═══ EXTRACTED ENTRIES ═══
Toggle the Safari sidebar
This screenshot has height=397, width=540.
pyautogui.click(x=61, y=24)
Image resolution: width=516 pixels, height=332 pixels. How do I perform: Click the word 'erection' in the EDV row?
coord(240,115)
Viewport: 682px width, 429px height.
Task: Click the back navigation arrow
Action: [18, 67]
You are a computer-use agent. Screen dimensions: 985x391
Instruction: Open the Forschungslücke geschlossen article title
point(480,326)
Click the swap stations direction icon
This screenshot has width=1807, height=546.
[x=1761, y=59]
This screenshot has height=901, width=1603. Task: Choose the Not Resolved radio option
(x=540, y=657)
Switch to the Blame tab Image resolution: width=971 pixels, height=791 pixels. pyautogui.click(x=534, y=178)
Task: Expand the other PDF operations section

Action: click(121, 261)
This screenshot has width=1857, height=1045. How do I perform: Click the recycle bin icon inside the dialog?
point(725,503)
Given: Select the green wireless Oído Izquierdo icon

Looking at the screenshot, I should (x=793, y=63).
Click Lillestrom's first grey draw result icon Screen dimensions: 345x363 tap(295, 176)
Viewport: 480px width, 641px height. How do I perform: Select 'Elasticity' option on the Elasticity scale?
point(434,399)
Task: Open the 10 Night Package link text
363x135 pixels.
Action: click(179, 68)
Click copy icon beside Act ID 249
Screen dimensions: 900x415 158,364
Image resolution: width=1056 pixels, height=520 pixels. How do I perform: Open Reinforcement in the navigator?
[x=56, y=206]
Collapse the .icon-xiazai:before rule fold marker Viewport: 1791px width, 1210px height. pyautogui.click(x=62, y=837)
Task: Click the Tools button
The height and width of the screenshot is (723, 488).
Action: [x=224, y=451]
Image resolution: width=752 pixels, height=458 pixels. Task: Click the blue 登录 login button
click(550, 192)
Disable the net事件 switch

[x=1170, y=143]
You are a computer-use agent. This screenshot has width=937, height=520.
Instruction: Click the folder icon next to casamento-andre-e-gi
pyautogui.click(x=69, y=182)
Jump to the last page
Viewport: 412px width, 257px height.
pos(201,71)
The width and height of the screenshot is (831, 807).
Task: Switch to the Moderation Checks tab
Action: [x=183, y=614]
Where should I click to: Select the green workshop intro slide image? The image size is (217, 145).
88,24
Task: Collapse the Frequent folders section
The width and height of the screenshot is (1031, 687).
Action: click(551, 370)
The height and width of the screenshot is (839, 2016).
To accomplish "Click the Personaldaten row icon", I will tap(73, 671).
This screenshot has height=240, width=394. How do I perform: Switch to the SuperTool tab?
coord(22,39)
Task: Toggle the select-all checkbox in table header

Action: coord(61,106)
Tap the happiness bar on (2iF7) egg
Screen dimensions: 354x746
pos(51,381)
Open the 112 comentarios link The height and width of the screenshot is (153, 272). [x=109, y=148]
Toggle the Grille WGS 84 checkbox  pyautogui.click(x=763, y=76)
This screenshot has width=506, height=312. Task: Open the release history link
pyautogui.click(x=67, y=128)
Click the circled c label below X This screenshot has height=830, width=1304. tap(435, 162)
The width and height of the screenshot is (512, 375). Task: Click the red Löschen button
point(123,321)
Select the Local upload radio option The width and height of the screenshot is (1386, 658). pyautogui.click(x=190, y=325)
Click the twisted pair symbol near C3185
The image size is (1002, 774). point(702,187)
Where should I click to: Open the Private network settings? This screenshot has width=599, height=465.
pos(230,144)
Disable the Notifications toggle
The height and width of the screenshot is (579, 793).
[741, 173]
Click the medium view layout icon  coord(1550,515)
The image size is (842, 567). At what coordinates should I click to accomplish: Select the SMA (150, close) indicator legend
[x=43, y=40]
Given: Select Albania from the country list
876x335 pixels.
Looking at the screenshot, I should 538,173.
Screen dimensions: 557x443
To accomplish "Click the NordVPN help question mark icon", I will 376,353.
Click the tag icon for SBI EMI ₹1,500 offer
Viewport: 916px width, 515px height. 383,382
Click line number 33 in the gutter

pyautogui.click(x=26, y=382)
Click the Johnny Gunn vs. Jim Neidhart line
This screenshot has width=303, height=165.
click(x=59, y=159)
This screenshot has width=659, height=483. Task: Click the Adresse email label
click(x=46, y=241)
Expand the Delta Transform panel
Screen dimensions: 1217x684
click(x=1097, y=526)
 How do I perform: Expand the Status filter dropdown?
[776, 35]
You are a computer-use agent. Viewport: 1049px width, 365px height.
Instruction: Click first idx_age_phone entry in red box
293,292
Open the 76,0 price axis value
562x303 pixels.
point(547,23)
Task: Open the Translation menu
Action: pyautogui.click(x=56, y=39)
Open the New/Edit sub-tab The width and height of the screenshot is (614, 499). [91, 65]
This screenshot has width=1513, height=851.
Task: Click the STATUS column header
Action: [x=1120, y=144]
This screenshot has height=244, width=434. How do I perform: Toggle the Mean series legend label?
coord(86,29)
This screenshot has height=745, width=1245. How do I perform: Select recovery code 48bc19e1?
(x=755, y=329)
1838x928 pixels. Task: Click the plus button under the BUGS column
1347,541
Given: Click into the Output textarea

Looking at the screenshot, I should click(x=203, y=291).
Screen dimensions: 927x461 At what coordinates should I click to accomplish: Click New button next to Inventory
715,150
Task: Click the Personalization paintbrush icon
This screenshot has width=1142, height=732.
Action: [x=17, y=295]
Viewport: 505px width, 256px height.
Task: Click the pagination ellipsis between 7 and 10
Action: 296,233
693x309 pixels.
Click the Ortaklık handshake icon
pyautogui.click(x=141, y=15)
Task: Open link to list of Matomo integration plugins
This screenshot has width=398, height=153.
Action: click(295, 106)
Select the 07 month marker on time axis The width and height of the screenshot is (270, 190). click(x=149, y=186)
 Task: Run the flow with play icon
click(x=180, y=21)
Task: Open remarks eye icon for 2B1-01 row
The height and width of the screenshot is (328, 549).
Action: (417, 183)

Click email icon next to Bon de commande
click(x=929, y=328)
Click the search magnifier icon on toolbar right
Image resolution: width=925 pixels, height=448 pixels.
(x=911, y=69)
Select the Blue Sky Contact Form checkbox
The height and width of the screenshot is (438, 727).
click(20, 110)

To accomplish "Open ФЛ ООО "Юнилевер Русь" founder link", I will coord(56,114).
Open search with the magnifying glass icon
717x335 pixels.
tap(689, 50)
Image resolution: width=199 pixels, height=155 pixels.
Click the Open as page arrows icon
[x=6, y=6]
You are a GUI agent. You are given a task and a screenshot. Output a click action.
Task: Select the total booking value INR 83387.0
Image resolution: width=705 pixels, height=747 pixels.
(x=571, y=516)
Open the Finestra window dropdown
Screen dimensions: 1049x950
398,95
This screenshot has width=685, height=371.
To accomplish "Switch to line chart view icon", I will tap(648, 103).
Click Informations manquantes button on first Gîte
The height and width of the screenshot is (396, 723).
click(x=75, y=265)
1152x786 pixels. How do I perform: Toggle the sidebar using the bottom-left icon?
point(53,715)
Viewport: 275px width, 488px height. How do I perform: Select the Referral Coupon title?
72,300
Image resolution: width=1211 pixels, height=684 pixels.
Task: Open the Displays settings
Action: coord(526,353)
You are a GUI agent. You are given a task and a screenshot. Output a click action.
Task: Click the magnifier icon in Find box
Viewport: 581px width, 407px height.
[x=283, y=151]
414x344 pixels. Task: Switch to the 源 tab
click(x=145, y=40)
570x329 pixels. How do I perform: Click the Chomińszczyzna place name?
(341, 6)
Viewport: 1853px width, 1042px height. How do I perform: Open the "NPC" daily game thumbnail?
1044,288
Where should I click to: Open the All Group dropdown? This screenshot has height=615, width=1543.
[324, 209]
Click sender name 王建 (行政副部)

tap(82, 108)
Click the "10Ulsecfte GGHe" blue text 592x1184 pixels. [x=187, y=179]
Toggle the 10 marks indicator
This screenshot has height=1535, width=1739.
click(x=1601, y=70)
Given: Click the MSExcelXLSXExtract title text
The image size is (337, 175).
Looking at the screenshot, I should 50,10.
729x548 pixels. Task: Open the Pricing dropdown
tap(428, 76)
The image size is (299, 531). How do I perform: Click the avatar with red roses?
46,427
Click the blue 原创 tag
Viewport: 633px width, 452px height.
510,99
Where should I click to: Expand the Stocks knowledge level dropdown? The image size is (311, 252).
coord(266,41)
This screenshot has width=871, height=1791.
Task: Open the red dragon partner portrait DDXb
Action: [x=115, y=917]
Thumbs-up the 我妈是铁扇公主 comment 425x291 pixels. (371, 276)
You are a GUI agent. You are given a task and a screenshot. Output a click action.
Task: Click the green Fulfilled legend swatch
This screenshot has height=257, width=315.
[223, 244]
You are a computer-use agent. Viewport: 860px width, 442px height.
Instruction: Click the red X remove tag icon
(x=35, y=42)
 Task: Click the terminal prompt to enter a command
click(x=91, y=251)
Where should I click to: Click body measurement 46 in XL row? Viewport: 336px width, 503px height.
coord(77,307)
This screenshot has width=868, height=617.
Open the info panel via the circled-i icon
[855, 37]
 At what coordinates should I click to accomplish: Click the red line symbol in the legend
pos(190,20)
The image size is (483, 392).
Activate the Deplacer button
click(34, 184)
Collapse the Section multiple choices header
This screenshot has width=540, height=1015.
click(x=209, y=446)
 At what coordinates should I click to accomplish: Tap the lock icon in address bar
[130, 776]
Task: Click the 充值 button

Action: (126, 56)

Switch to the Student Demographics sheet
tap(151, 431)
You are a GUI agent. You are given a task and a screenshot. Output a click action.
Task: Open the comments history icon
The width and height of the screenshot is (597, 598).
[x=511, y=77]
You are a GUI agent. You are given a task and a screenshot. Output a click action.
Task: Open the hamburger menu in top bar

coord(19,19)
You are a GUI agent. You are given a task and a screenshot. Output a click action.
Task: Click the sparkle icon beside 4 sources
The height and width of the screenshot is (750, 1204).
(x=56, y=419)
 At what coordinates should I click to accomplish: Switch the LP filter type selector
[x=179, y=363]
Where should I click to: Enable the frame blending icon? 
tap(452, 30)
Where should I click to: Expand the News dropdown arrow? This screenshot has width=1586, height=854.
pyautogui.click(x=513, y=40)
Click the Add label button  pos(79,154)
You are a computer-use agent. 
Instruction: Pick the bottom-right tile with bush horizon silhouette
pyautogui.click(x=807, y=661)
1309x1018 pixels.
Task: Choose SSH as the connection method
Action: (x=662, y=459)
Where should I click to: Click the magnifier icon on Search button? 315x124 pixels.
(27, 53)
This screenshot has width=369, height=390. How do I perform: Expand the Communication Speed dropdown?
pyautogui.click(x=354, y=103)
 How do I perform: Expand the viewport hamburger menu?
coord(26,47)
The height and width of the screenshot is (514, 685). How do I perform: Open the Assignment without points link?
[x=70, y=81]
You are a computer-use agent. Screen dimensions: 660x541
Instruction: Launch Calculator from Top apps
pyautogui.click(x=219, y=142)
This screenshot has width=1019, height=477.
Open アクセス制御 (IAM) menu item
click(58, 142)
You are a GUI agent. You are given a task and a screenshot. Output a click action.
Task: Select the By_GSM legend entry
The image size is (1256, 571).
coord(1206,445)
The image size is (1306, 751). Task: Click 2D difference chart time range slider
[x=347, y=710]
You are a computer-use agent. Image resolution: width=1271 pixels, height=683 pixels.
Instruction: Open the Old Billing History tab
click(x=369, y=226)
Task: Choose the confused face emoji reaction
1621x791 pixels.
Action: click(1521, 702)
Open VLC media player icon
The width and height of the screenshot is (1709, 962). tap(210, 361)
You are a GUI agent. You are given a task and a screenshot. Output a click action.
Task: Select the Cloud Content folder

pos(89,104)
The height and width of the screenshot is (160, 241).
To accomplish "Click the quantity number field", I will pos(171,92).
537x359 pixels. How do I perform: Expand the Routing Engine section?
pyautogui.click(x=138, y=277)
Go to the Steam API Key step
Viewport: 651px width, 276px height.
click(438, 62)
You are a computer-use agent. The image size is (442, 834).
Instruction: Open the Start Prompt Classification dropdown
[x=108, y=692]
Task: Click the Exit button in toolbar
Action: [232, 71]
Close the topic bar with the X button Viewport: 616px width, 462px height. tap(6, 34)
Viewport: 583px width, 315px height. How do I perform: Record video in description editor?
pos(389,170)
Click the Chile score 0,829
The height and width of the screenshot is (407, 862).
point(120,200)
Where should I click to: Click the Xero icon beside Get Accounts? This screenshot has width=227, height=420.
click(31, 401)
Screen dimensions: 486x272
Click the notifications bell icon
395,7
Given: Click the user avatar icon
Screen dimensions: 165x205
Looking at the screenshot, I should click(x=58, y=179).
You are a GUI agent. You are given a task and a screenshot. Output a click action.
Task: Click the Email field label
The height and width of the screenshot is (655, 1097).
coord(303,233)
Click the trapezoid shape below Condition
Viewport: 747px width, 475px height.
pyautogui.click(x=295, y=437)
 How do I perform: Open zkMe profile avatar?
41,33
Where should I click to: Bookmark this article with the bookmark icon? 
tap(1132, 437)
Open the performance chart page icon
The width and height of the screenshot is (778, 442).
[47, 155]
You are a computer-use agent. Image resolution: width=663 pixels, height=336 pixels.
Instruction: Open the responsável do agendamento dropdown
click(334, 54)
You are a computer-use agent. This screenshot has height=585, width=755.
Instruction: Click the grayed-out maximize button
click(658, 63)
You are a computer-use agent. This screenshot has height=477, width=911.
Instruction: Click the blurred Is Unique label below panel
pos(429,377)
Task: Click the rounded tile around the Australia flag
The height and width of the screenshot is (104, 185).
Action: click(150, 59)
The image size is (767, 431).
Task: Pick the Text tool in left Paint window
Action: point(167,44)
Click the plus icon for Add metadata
═══
TASK DETAILS >>
Copy the material from the line with "Task: Choose the confused face emoji reaction" up to and including the line with "Close the topic", renaming "folder" to "directory" and keeping everything else the same.

WRITTEN SOLUTION >>
Task: Choose the confused face emoji reaction
1621x791 pixels.
Action: click(1521, 702)
Open VLC media player icon
The width and height of the screenshot is (1709, 962). tap(210, 361)
You are a GUI agent. You are given a task and a screenshot. Output a click action.
Task: Select the Cloud Content directory

pos(89,104)
The height and width of the screenshot is (160, 241).
To accomplish "Click the quantity number field", I will pos(171,92).
537x359 pixels. How do I perform: Expand the Routing Engine section?
pyautogui.click(x=138, y=277)
Go to the Steam API Key step
Viewport: 651px width, 276px height.
click(438, 62)
You are a computer-use agent. The image size is (442, 834).
Instruction: Open the Start Prompt Classification dropdown
[x=108, y=692]
Task: Click the Exit button in toolbar
Action: [232, 71]
Close the topic bar with the X button Viewport: 616px width, 462px height. tap(6, 34)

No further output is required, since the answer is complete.